> _Instructions to follow_
Put the part of the rows below that opens with the line containing "How do I perform: Pick the large number 3?" and closes with the line containing "(x=328, y=193)" into a JSON list of strings, one string per line, with blank lines left out.

> _Supplied material_
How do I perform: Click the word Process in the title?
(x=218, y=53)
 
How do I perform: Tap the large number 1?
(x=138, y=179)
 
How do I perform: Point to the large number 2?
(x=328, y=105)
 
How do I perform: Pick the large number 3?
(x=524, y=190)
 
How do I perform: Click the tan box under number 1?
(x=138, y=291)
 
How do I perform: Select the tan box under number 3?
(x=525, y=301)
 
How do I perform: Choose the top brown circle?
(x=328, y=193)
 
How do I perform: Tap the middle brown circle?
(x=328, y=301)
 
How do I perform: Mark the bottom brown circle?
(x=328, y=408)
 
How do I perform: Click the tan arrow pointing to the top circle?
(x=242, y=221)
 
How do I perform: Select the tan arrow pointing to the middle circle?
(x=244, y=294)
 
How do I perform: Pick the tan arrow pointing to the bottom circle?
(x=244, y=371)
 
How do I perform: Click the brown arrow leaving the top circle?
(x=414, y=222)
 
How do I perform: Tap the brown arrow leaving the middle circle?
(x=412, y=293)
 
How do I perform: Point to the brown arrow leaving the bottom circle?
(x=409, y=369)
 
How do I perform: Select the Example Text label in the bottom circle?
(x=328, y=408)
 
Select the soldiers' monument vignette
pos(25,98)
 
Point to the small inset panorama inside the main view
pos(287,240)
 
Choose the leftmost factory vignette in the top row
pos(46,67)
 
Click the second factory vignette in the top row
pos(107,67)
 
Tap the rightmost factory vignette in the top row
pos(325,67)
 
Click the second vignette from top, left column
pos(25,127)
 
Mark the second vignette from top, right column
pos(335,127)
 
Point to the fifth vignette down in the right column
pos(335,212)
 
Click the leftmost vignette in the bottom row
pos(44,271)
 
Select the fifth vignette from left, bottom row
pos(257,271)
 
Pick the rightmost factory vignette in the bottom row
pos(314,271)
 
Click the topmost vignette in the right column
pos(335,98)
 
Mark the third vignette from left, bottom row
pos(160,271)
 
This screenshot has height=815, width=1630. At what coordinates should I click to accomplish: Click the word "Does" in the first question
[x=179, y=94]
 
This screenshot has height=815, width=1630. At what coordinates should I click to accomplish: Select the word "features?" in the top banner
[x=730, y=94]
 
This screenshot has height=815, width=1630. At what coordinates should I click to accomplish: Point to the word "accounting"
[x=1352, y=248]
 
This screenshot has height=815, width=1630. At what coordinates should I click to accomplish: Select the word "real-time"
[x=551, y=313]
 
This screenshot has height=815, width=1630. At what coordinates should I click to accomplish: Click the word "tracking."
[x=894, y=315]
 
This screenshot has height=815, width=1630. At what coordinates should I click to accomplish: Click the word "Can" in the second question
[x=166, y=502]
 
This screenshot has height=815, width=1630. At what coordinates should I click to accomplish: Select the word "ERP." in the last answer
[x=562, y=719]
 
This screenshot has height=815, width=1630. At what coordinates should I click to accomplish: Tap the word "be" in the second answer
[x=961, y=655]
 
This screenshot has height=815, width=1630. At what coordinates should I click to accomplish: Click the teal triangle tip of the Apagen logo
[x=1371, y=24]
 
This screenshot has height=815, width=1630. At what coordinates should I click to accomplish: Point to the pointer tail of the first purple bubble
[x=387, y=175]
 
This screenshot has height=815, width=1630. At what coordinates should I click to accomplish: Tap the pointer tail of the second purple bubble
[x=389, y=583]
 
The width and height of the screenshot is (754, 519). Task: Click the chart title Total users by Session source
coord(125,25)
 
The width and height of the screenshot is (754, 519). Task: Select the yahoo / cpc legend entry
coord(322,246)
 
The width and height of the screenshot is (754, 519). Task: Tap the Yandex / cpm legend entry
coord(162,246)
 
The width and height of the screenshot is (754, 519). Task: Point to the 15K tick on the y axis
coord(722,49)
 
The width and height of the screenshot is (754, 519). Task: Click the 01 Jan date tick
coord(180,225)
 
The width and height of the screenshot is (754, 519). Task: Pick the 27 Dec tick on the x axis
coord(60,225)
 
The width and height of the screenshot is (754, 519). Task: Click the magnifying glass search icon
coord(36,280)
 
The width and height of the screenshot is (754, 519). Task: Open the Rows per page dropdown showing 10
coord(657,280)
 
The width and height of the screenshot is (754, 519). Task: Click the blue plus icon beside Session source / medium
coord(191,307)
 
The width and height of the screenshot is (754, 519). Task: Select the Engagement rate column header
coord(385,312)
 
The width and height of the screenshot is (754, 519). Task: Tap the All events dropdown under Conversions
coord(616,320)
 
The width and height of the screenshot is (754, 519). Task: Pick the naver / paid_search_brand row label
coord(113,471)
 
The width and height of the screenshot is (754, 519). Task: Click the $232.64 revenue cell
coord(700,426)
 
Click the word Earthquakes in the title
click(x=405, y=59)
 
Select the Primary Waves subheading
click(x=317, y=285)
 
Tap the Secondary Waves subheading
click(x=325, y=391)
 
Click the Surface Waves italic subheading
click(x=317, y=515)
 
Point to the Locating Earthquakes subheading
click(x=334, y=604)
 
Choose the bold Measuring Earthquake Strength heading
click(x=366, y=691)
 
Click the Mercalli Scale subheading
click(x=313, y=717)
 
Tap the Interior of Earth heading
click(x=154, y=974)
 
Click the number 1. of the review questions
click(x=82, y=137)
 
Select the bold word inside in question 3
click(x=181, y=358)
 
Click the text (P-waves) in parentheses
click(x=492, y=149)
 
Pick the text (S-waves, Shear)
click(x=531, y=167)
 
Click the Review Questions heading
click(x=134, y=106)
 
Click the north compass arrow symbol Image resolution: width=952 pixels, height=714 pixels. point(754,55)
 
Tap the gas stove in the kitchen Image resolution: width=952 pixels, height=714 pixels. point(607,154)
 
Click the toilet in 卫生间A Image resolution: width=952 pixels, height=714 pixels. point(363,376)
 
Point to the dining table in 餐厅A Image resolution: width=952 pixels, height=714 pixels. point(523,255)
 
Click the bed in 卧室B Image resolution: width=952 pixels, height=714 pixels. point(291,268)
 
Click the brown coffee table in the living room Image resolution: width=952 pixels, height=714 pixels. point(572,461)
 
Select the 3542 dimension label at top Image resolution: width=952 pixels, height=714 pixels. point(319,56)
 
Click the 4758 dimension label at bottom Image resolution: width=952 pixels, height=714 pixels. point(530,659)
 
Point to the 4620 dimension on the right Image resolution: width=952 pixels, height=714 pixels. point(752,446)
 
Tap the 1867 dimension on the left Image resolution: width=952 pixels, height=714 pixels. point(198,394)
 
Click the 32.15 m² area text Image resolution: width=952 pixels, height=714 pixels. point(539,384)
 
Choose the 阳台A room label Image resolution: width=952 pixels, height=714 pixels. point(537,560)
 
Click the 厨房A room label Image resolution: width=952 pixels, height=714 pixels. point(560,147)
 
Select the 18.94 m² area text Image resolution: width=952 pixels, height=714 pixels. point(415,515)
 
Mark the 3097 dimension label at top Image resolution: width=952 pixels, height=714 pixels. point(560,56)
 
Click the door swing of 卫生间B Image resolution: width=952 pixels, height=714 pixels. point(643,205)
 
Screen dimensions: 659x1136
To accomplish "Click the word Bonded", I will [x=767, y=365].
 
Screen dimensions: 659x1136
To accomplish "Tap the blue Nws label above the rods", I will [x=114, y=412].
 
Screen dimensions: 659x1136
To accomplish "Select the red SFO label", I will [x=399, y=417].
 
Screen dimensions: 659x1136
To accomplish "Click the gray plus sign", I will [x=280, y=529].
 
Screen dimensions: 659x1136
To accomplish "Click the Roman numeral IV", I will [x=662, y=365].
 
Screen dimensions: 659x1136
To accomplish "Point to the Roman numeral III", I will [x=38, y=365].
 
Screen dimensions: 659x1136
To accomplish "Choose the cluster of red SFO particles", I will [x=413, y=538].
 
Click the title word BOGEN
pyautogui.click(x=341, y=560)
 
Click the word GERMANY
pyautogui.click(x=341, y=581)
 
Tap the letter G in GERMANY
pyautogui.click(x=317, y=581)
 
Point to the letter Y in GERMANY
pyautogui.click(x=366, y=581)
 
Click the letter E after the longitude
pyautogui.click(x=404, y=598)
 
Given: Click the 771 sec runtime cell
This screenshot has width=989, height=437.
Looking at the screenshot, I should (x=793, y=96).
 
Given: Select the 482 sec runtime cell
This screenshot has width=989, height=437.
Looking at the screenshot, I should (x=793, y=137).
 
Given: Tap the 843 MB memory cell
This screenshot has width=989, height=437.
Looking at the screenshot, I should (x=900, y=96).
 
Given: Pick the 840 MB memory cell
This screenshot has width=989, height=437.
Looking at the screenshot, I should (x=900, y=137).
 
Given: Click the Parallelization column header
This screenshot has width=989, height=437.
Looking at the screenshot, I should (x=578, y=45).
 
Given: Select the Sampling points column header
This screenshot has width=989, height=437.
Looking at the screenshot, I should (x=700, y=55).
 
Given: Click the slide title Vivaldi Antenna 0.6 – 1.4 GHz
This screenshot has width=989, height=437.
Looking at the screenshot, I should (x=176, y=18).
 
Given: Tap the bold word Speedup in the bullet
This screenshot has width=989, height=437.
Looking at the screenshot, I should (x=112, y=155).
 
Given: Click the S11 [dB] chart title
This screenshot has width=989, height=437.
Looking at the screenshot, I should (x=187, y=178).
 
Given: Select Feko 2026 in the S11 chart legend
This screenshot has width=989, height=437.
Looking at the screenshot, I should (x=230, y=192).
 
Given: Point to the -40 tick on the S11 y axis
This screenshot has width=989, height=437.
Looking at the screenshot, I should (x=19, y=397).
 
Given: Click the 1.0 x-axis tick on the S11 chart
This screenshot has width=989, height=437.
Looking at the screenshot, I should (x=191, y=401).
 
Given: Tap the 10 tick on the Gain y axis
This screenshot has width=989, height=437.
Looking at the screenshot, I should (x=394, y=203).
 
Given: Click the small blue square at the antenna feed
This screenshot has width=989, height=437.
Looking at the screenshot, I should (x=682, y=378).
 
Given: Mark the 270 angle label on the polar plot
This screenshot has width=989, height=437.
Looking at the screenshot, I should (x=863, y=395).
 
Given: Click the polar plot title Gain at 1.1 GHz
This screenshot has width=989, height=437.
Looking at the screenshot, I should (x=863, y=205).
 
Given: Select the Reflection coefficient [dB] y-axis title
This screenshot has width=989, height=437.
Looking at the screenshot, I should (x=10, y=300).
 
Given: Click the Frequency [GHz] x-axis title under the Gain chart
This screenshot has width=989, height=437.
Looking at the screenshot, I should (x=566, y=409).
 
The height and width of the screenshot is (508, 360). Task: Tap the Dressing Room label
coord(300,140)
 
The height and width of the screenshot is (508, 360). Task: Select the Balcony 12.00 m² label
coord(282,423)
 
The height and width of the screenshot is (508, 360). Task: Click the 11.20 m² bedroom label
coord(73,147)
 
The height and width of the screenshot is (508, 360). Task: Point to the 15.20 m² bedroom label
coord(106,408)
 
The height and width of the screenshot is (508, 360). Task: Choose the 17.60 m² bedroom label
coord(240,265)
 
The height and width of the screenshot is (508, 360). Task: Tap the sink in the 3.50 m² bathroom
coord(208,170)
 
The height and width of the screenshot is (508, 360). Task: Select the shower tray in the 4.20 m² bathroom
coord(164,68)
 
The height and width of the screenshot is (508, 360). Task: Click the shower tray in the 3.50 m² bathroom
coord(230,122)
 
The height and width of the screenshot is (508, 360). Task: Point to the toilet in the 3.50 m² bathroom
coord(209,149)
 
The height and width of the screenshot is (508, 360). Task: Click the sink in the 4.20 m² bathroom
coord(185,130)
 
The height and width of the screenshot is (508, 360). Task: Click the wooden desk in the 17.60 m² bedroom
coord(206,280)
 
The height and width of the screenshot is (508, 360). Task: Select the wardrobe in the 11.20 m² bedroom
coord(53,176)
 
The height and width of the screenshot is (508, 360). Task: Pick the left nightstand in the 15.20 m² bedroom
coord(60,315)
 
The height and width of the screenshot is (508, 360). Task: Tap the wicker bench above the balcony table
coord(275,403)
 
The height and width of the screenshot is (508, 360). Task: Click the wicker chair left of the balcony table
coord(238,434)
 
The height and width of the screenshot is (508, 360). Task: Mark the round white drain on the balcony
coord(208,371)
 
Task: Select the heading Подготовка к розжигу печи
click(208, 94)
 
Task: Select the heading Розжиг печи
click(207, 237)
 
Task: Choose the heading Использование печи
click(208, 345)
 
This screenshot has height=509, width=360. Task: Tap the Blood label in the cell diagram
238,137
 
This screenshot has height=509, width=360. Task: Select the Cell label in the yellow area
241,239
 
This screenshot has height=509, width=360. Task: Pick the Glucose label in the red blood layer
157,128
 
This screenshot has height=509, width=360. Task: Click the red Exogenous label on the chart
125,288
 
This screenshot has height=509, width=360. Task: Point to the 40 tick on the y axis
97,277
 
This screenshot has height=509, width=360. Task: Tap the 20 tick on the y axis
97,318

> _Result_
[
  "How do I perform: Pick the large number 3?",
  "(x=524, y=190)",
  "How do I perform: Click the tan box under number 1?",
  "(x=138, y=291)",
  "How do I perform: Select the tan box under number 3?",
  "(x=525, y=301)",
  "How do I perform: Choose the top brown circle?",
  "(x=328, y=193)"
]